During George’s West Coast stay, he asked Krause to demonstrate what the Moog could do. A 25-minute instrumental that would become known as No Time Or Space resulted from the meeting. Intrigued by the still-novel instrument’s possibilities, Harrison purchased one and hauled it home to England where, at his bungalow Kinfauns in Esher, he recorded another lengthy instrumental – the 19-minute Under The Mersey Wall. The two pieces would comprise Electronic Sound.
“Whatever came out when I fiddled with the knobs went on tape.”
George harrison
Of his interest in music from the Indian subcontinent, George once said, “It unlocked this enormous big door in the back of my consciousness.” Electronic Sound was another of the rooms this door led to.
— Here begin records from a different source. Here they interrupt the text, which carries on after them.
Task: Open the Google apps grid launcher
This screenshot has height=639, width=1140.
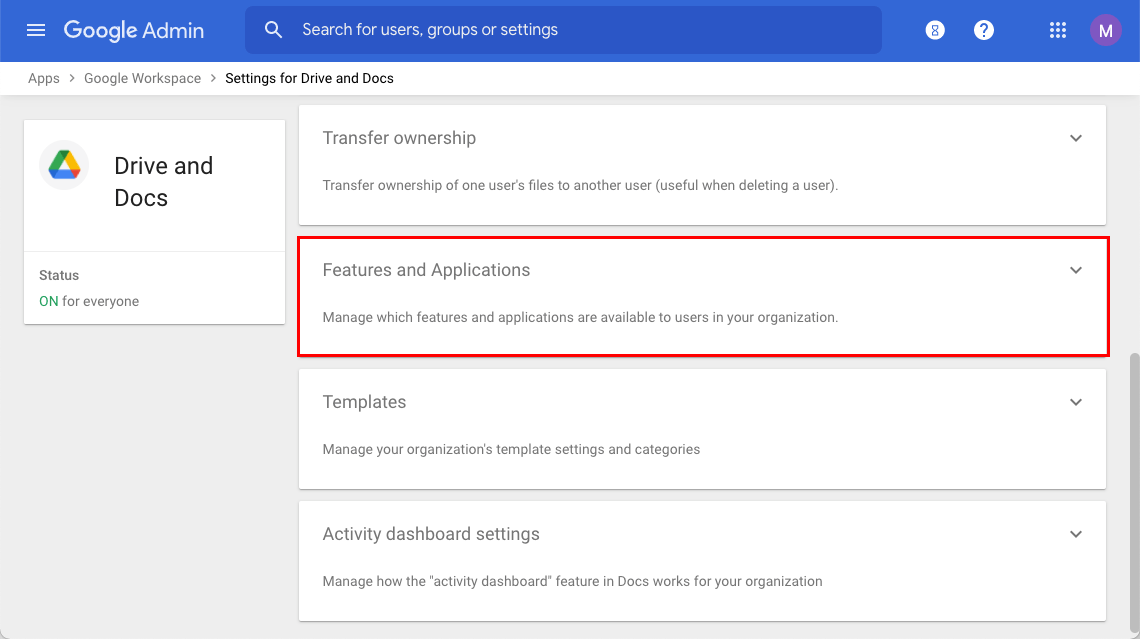Action: (x=1057, y=29)
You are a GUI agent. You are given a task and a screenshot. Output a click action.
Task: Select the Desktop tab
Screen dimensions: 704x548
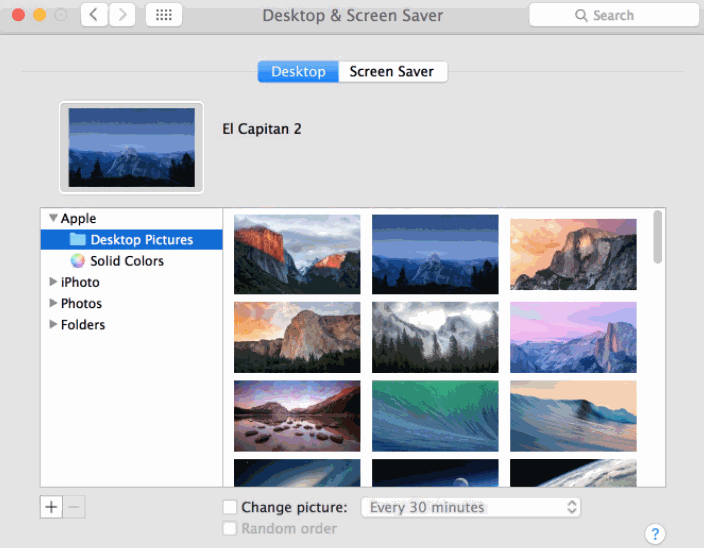click(298, 71)
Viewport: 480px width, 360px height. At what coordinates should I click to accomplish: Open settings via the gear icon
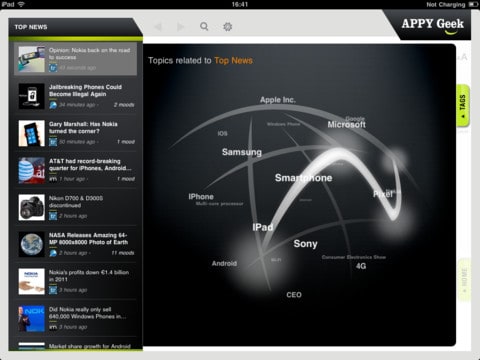tap(228, 27)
But was the world ready for it?
Released in a faux-naïf self-designed sleeve, promo copies were sent out with a wiggy press release by Apple Corps’ “house hippy”, and writer of 1973 Fabs memoir The Longest Cocktail Party, Richard DiLello. Quoted in Bill Harry’s 2003 George Harrison Encyclopedia, it vividly described side one’s Under The Mersey Wall as, “George Harrison versus Godzilla and King Kong in space,” before hailing side two’s No Time Or Space as “a wrecked chord of environmental sound that went beyond the genre of hashish cocktail music.”
Yet some reviewers considered it a failed experiment of Frankenstein’s Monster proportions. Writing in Boston’s Fusion mag, future food broadcaster Loyd Grossman approximated George’s Moogy experimentation in word form: “If YOU fweemfweemfweemfweem apapapapapapap have an olD Sunbeam Toaster ugwachattttattachurgchurg churg and enjoy putting your dddddldddlddlllder ear up to it wwhoooooooggggg*-*- you may enjoy this album phwerpphwerp phwerp phwerp phwerp phwerp…”
More positive, Melody Maker felt it stood comparison with Walter (later Wendy) Carlos’s Switched On Bach, a Moog album that had entered the US Top 10 earlier in the year, while Rolling Stone felt that George had done “quite well” with his experimental offering, “but he’s still got a long way to go.”
It seemed he did. Electronic Sound failed to trouble the UK charts and tottered up to a lowly 191 in the US Top 200: confusingly, the US version also reversed the UK A and B side, but kept the same titles on the labels. George remained sanguine, however. “All I did was get that very first Moog synthesizer with the big patch unit and the keyboards that you could never tune, and I put a microphone into a tape machine,” he later explained. “So whatever came out when I fiddled with the knobs went on tape – but some amazing sounds did happen.”
Trust Me, I'm A Beatle...
Certainly, Bernie Krause was essential to the process. In Graeme Thomson’s 2013 Harrison biography Behind The Locked Door, Krause recalled turning up for a session in Esher in February 1969 to find that his Moog demonstration in Los Angeles had been taped and edited and was set for release as No Time Or Space. “I said, Not without my permission you’re not, that’s Paul and I’s stuff,” Krause told Thomson. “And then he said, ‘Trust me, I’m a Beatle.’” Krause’s name was initially not included in the credits, but later editions acknowledged the piece “was recorded with the assistance of Bernie Krause.” As for Under The Mersey Wall, the help of George’s Siamese cats Rupert and Jostick was noted – though whether this was because they generated some of the sounds by capering across the keyboard is harder to categorically prove.
If nothing else, it was a learning curve, one whose lessons would be put to better use in the making of The Beatles’ Abbey Road. There, Robert Moog’s future-forward instrument would adorn four songs, including George’s own sublime Here Comes The Sun. Regarding Electronic Sound, he laid no great claim to its qualities. As he quipped in the 1996 reissue’s sleevenote, namechecking his pal Alvin Lee, “It could be called avant-garde, but a more apt description would be (in the words of my old friend Alvin) ‘Avant Garde Clue’!”